··· Provided information

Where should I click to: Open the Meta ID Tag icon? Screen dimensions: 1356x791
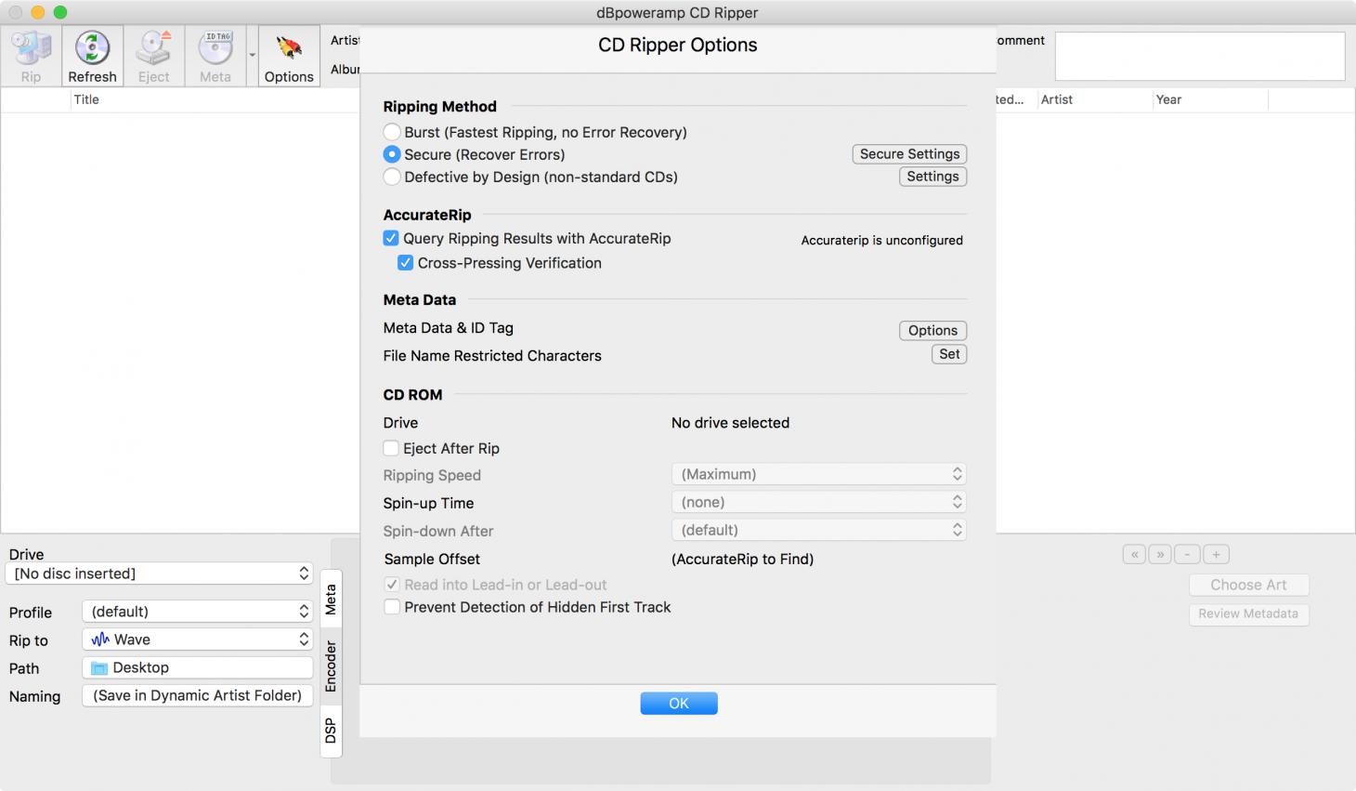(x=215, y=56)
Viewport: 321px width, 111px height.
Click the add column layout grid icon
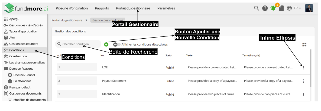click(x=304, y=45)
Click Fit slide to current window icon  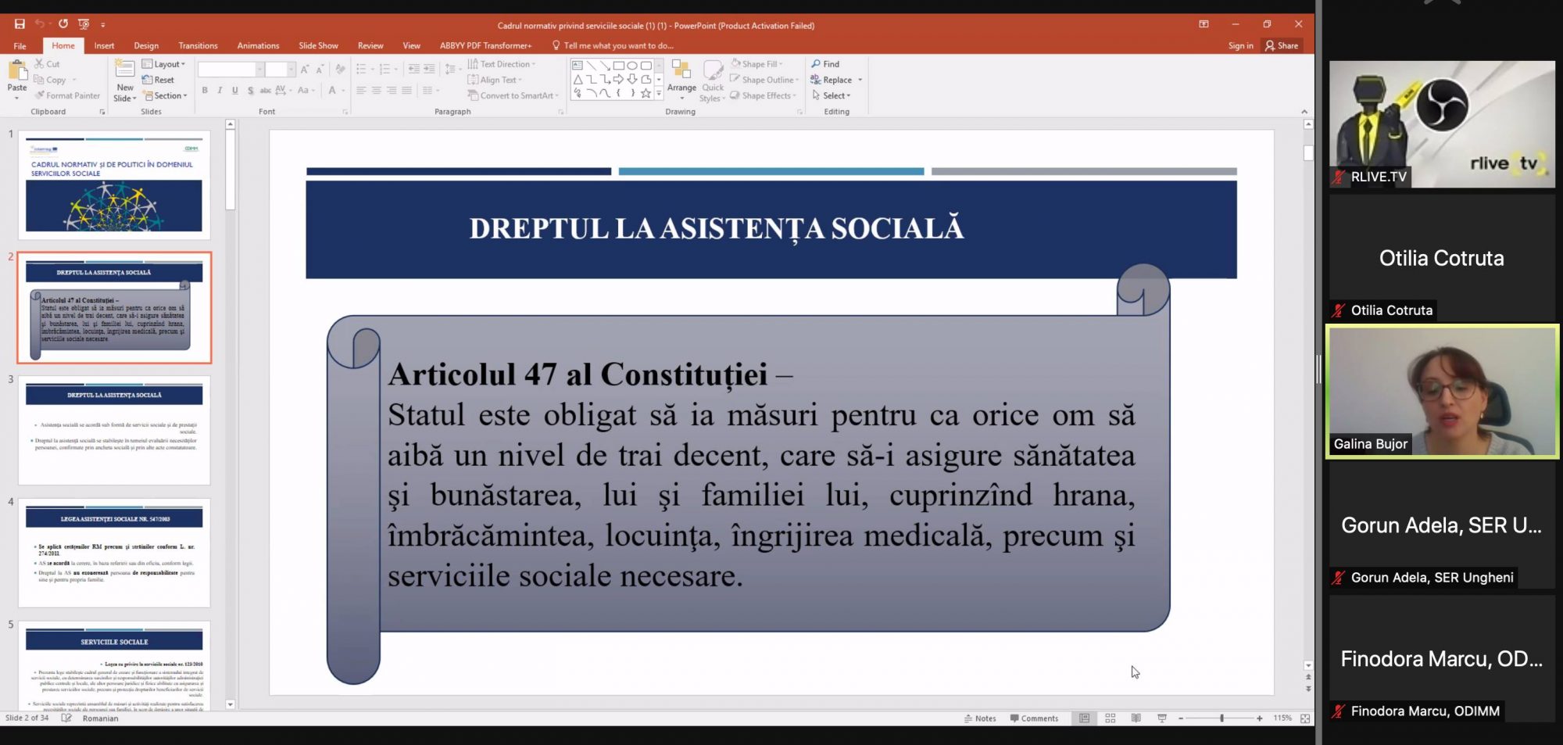coord(1305,718)
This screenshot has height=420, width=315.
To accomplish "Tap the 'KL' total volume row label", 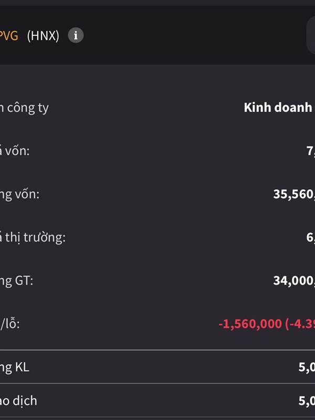I will [15, 367].
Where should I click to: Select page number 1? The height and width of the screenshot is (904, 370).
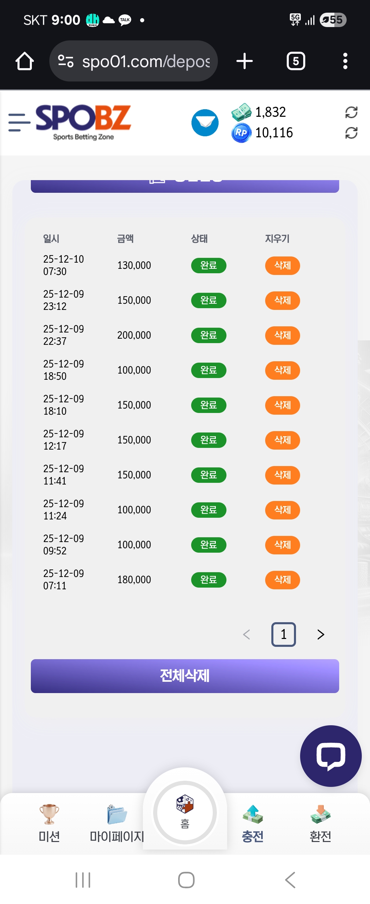pos(283,634)
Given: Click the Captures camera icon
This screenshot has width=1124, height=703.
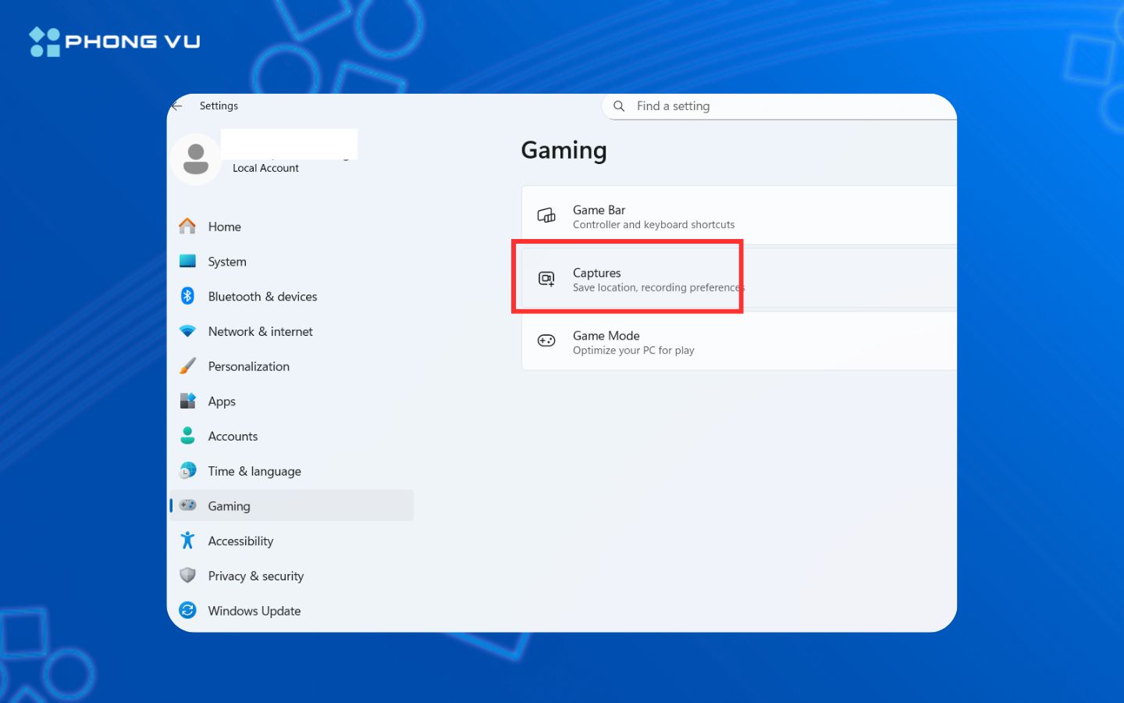Looking at the screenshot, I should tap(546, 277).
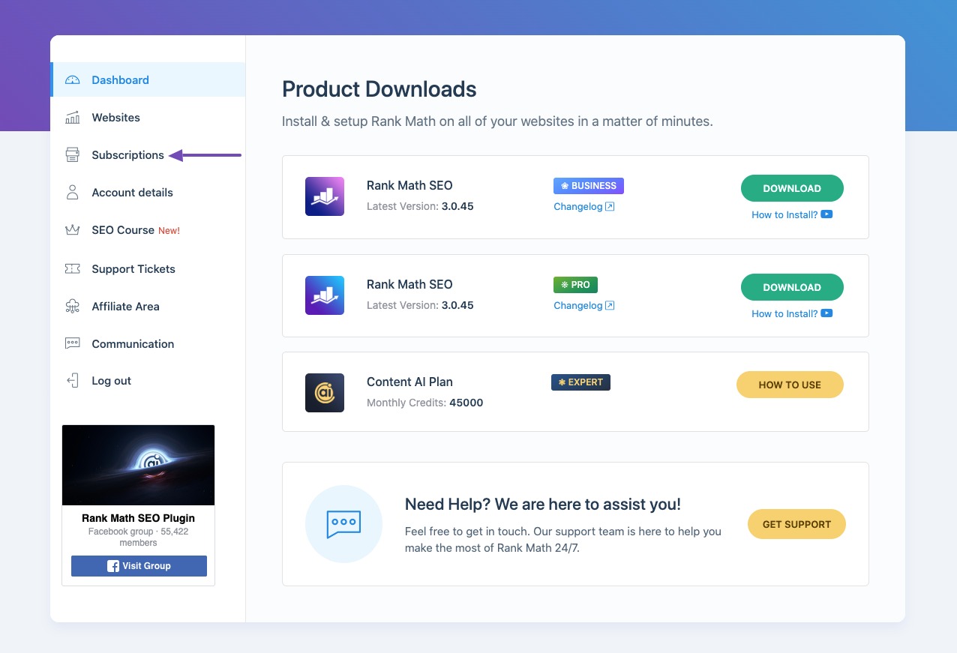Select Websites in the sidebar menu
957x653 pixels.
tap(116, 117)
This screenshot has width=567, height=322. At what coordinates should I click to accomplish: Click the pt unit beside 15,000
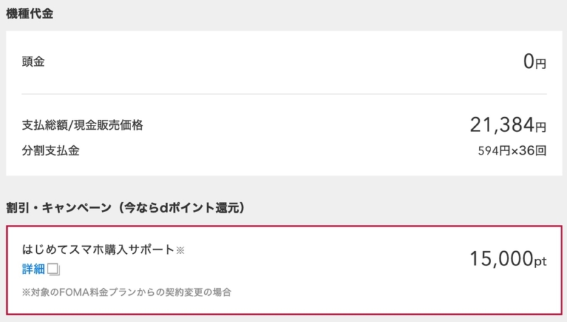541,261
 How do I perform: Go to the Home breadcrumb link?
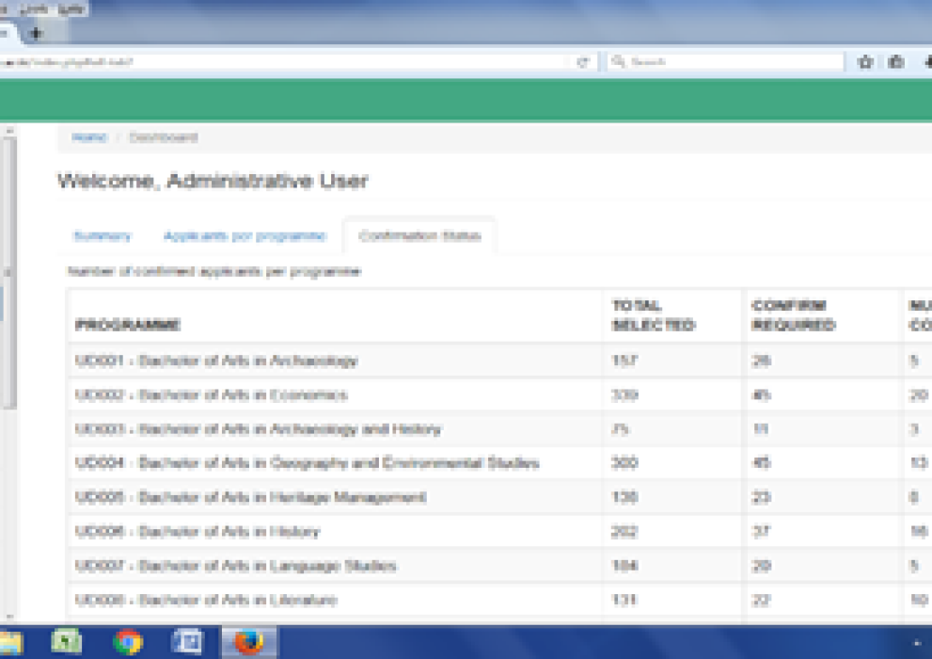pyautogui.click(x=89, y=137)
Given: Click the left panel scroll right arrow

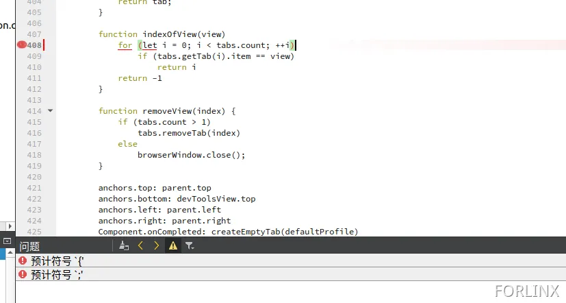Looking at the screenshot, I should point(10,226).
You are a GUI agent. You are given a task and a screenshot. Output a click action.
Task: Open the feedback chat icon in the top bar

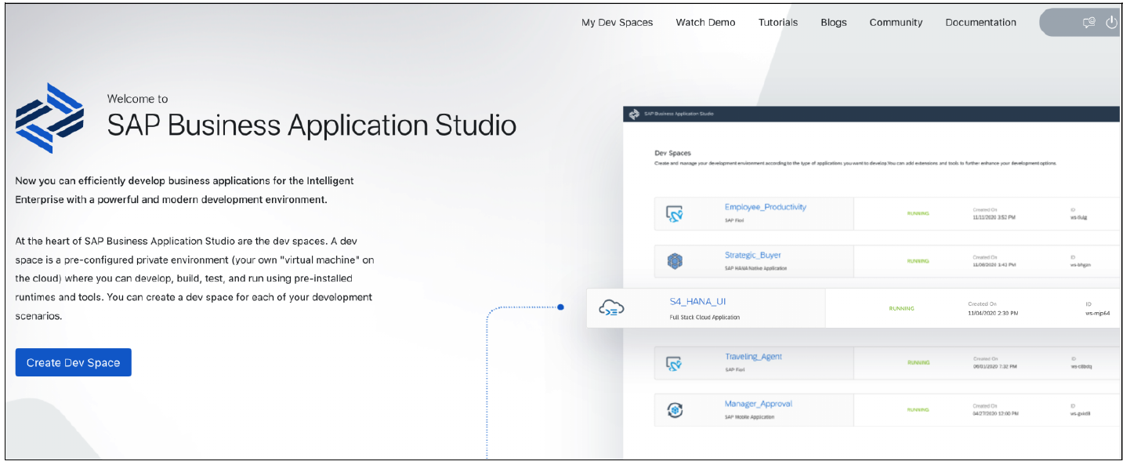[x=1089, y=22]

······

* Exercise aim *
Your reply should consist solely of the lines from the line containing "Given: Click the left" through the last line of the listing, unchanged and free of pictures.

* Task result *
Given: Click the left panel scroll right arrow

Looking at the screenshot, I should point(10,226).
You are a GUI agent. You are given a task and a screenshot. Output a click action.
Task: Open the feedback chat icon in the top bar

[x=1089, y=22]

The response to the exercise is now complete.